▶ YOUR OBJECTIVE: From the listing below, tally the lines that include "screenshot". Return only the total.

▶ PROVIDED DATA:

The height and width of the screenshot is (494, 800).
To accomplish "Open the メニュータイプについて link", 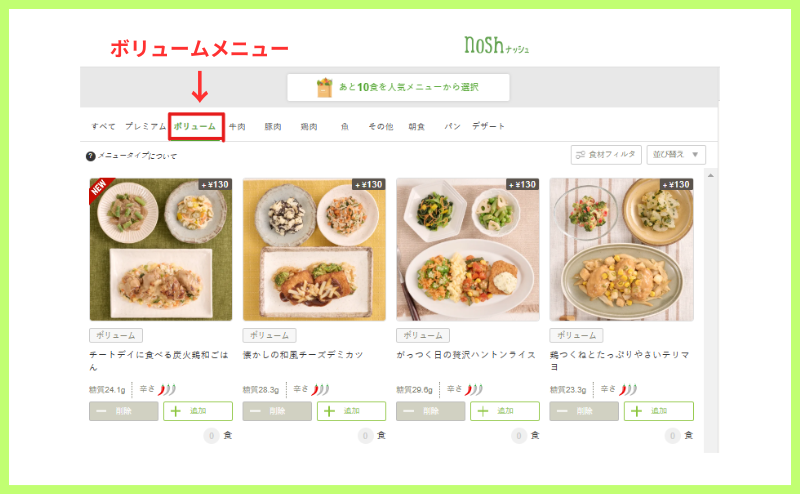I will 137,156.
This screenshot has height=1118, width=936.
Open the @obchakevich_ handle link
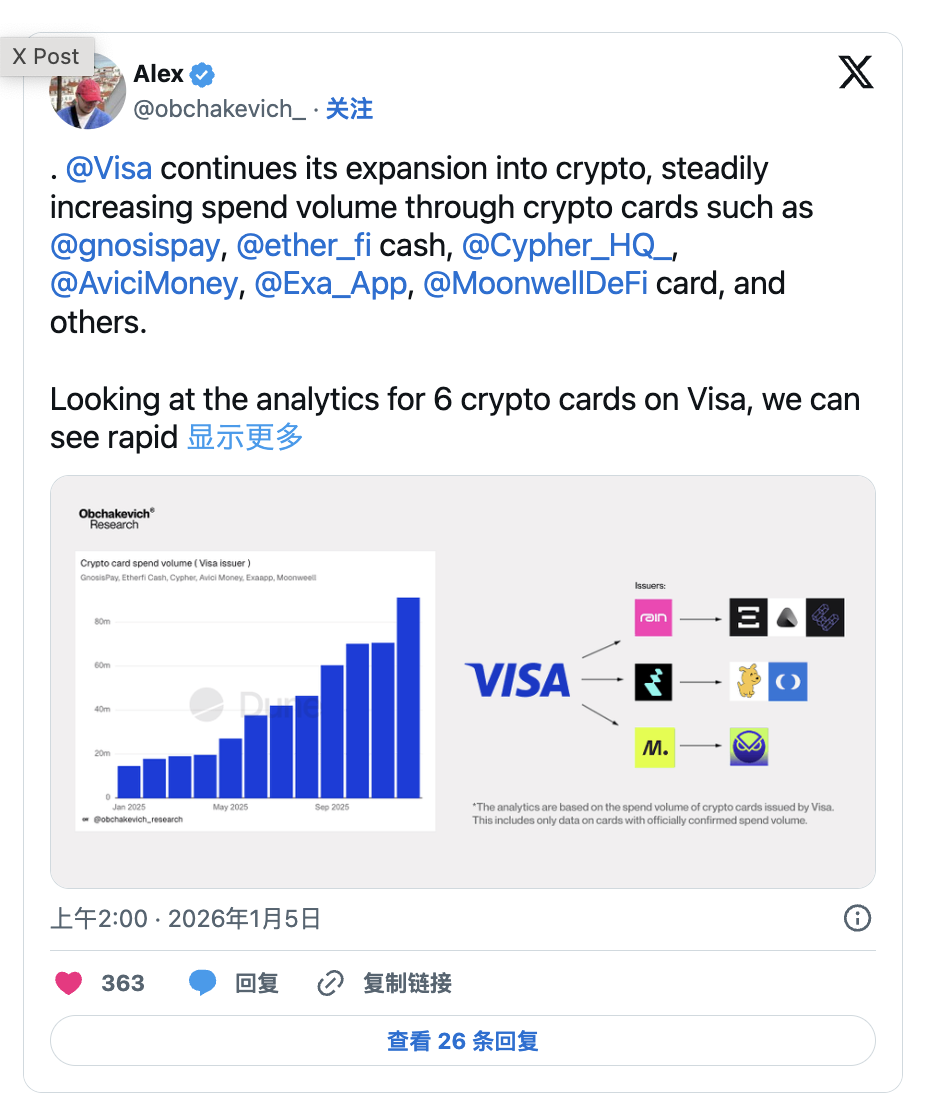click(x=219, y=109)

▶ REPLY: 2